- 1973 7-inch vinyl single (US)

Song by Quincy Jones

from the album You've Got It Bad Girl
- Released: 1973
- Recorded: 1972
- Genre: Electric blues; funk;
- Length: 3:06; 0:51 (theme version);
- Label: A&M
- Composer: Quincy Jones
- Producer: Quincy Jones

Audio sample
- "Sanford and Son Theme (The Streetbeater)"file; help;

= Sanford and Son Theme (The Streetbeater) =

"Sanford and Son Theme (The Streetbeater)" is the instrumental theme to the 1970s sitcom Sanford and Son. It was composed by Quincy Jones. The main melody is a composite performed on multiple harmonicas by Tommy Morgan.

==Overview==
Norman Lear and Bud Yorkin were developing an Americanized version of the British sitcom Steptoe and Son, and Yorkin approached Jones to compose the theme for the new show. Although initially incredulous that comedian Redd Foxx (whom Jones had known for a number of years and had a reputation for "blue" comedy) was to star in a television show, Jones was able to draw on his familiarity with Foxx, composing the instrumental theme in about 20 minutes and recording it in about the same amount of time.
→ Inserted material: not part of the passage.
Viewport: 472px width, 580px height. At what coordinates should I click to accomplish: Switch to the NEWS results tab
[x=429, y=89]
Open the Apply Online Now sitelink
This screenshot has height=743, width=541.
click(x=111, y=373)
"The Streetbeater" was first released by A&M Records on Jones's 1973 album You've Got It Bad Girl and as a single from that album. It is also featured on his Greatest Hits album.

Although the piece itself did not reach Billboard status for that year, it has maintained mainstream popularity, ranking 9th in a Rolling Stone Reader Poll of Television Theme Songs.

The song was sampled by pop artist M.I.A. in “U.R.A.Q.T.”, a track from her 2005 debut album Arular.

==Personnel==
- Composer & Conductor: Quincy Jones
- Harmonica: Tommy Morgan
- Drums: James Gadson
- Alto Saxophone: Phil Woods
- Electric Piano: Dave Grusin
- Tenor Saxophone: Ernie Watts
- Bass: Chuck Rainey (Played the wrong last note but kept by Quincy)
- Trumpet: Quincy Jones
==Other recordings==
Harry James recorded a version in 1979 on his album Still Harry After All These Years (Sheffield Lab LAB 11).